=== Section Start ===

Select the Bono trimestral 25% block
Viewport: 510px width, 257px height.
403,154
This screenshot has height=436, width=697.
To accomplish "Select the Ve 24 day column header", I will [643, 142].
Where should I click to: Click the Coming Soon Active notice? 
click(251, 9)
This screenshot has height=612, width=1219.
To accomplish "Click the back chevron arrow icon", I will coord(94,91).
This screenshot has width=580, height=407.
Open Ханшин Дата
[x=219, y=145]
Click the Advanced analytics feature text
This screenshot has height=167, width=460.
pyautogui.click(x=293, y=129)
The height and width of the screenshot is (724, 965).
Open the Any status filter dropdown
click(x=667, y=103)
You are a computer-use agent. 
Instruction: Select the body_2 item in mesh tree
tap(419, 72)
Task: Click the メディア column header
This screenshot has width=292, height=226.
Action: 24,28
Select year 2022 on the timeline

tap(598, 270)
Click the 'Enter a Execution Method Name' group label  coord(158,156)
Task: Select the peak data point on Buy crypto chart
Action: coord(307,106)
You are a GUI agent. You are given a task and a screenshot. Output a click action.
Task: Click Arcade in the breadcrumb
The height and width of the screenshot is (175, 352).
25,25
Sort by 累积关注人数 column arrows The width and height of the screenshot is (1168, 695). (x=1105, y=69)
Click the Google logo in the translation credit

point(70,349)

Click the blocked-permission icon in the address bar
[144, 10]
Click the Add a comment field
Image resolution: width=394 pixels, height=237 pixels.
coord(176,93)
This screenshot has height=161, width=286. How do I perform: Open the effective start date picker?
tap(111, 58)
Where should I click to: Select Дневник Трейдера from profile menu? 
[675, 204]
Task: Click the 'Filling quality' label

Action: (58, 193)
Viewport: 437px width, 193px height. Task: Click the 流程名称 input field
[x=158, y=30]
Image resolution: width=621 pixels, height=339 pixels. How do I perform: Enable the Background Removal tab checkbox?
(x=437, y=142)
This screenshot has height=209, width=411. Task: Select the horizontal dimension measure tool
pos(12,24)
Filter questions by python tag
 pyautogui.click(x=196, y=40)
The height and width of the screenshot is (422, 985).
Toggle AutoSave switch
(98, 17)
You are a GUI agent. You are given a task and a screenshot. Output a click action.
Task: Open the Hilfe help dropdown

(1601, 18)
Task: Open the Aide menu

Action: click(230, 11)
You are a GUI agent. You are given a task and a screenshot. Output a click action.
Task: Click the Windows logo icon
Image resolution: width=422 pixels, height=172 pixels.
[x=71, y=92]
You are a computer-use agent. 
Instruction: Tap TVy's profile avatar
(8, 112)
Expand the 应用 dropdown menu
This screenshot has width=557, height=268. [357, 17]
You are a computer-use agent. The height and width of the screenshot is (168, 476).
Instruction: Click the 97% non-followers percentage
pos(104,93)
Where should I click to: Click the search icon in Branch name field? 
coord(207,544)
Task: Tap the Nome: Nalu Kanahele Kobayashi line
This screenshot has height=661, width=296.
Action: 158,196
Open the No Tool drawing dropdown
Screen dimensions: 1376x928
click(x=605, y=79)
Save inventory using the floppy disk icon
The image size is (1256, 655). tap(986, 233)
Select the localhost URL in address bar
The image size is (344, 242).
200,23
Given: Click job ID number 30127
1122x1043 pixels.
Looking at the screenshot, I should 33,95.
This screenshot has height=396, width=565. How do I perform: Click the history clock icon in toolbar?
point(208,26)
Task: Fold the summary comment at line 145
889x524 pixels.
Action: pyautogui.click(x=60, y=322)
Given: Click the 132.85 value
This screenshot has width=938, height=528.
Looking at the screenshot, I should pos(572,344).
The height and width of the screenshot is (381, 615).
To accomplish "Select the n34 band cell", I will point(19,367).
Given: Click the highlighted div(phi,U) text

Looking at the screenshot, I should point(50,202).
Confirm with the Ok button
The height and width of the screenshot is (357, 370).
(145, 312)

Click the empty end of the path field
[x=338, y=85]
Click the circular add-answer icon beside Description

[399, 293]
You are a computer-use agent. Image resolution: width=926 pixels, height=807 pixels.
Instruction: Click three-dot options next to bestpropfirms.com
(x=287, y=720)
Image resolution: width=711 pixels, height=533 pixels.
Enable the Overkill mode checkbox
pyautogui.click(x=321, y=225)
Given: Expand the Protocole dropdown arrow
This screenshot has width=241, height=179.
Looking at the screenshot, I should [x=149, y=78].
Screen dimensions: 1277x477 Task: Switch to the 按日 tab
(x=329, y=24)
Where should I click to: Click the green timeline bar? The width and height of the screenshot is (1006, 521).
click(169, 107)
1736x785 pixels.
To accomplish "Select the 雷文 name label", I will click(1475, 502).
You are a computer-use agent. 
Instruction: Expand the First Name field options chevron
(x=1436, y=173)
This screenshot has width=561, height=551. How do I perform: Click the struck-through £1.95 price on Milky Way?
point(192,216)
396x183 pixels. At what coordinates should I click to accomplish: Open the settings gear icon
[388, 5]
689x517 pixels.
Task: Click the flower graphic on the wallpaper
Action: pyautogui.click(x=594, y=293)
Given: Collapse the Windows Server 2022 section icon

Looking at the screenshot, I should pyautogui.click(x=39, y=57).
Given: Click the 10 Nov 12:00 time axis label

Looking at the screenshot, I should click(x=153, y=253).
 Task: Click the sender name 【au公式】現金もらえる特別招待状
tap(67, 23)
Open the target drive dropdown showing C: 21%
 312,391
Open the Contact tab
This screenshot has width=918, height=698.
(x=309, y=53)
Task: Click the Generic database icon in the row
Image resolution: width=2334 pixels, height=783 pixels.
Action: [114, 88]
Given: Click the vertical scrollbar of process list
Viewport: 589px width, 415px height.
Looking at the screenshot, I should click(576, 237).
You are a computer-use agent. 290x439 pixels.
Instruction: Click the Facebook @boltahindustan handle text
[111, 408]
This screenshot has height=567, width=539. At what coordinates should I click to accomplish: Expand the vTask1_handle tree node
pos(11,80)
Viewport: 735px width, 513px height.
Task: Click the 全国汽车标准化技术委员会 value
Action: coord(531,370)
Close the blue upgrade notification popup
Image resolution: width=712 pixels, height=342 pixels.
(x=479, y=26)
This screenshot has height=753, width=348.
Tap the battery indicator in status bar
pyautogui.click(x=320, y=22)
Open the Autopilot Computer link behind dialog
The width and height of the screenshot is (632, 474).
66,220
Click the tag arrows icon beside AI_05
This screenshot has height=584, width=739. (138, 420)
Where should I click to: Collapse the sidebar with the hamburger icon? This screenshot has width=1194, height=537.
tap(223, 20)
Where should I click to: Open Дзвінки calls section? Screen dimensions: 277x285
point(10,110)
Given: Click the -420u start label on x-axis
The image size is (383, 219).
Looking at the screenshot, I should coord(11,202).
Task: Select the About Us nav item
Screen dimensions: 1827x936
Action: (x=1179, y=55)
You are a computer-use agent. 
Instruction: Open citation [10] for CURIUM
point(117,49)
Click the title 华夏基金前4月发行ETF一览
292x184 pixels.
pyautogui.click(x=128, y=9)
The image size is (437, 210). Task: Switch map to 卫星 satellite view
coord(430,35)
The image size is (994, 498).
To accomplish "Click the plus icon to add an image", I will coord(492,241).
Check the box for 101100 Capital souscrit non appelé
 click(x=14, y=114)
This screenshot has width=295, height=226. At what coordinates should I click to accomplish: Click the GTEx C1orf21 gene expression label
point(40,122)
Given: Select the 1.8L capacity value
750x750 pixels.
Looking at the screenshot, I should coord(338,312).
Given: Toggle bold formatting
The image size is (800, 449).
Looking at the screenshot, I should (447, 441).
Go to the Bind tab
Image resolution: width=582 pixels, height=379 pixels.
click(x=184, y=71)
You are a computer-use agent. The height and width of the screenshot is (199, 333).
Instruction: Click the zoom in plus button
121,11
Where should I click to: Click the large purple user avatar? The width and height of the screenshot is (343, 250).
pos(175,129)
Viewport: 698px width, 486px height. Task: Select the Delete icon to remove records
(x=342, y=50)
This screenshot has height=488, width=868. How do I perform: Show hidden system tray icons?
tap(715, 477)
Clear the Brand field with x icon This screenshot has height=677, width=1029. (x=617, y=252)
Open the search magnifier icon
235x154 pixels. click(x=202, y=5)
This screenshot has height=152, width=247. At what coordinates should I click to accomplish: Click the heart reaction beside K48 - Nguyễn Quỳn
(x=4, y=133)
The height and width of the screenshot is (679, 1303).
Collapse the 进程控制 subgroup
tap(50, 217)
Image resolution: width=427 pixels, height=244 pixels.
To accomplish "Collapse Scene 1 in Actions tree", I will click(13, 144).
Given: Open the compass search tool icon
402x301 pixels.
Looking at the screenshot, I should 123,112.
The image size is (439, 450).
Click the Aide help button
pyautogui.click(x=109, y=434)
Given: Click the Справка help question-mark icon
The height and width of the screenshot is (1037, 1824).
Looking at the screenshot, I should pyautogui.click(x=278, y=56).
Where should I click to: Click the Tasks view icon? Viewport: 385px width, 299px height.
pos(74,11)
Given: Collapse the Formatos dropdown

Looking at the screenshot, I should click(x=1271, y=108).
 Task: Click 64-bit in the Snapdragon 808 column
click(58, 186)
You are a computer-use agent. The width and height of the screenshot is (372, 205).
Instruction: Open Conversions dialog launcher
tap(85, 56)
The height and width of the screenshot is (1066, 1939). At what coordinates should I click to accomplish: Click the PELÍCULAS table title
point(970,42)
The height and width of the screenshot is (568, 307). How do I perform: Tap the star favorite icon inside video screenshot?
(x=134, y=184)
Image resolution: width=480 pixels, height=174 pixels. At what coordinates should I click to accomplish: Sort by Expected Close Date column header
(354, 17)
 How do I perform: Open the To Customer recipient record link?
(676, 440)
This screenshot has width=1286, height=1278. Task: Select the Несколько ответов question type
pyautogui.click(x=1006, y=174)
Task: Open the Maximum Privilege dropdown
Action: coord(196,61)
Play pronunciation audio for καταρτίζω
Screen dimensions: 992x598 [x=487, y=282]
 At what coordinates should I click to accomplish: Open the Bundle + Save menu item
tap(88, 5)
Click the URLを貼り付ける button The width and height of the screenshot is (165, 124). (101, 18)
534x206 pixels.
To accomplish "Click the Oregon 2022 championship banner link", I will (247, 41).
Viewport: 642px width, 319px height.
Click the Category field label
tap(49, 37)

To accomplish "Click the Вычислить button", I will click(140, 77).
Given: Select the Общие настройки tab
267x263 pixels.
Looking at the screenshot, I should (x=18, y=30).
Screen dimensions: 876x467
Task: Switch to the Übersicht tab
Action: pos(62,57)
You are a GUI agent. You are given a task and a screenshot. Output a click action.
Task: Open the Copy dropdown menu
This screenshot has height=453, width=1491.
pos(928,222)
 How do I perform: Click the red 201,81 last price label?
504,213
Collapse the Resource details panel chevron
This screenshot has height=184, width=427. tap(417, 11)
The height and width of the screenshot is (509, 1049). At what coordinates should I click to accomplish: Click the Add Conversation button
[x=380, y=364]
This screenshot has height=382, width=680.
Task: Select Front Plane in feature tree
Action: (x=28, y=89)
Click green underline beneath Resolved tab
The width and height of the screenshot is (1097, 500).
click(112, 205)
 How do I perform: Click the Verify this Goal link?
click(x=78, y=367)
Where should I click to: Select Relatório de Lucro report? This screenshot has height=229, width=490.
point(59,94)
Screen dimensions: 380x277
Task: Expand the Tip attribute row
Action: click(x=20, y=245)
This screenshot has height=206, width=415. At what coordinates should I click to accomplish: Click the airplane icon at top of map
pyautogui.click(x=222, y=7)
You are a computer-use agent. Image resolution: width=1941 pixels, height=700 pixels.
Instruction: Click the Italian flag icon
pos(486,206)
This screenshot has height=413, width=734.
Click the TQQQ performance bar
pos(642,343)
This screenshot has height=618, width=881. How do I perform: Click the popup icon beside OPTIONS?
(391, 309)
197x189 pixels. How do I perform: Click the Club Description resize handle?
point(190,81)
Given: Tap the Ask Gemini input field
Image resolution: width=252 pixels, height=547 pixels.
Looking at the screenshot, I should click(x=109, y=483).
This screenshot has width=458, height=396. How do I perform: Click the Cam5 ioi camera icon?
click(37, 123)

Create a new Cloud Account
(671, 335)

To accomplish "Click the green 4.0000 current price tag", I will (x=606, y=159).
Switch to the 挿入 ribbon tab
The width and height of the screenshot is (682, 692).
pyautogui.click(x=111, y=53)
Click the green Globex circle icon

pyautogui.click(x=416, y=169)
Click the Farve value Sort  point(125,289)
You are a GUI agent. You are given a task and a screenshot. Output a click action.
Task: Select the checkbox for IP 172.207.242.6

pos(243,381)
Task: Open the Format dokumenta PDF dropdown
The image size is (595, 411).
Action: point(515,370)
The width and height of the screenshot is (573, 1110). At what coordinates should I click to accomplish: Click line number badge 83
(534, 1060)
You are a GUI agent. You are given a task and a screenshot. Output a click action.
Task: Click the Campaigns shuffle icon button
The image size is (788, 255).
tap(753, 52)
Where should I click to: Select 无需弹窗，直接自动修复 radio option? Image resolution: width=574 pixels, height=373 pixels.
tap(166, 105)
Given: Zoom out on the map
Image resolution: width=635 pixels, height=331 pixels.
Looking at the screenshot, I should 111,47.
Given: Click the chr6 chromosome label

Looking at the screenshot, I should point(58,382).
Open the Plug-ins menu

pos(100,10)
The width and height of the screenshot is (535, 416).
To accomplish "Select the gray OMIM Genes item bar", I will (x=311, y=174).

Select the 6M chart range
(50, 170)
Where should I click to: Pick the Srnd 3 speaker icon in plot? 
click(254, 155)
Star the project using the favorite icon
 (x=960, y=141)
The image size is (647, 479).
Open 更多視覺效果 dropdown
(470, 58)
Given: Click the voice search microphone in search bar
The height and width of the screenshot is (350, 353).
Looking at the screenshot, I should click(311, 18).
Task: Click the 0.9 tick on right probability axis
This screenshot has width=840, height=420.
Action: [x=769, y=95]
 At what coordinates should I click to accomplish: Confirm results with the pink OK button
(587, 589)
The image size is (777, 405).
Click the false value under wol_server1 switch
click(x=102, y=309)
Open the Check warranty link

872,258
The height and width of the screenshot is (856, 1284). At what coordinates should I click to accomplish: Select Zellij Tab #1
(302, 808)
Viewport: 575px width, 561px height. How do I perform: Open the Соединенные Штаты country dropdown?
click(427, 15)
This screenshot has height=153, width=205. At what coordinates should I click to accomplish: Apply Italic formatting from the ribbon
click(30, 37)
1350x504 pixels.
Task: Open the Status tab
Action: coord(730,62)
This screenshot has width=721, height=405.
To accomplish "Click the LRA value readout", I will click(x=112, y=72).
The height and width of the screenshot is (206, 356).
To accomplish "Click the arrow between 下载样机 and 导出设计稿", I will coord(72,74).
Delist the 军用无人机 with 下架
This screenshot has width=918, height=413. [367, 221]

=== Section End ===

The task: Give back, exactly as written, the stretch from the line with "This screenshot has width=292, height=226." through the line with "Task: Click Arcade in the breadcrumb", and no other lines from the records above.

Exercise result:
This screenshot has width=292, height=226.
Action: 24,28
Select year 2022 on the timeline

tap(598, 270)
Click the 'Enter a Execution Method Name' group label  coord(158,156)
Task: Select the peak data point on Buy crypto chart
Action: coord(307,106)
You are a GUI agent. You are given a task and a screenshot. Output a click action.
Task: Click Arcade in the breadcrumb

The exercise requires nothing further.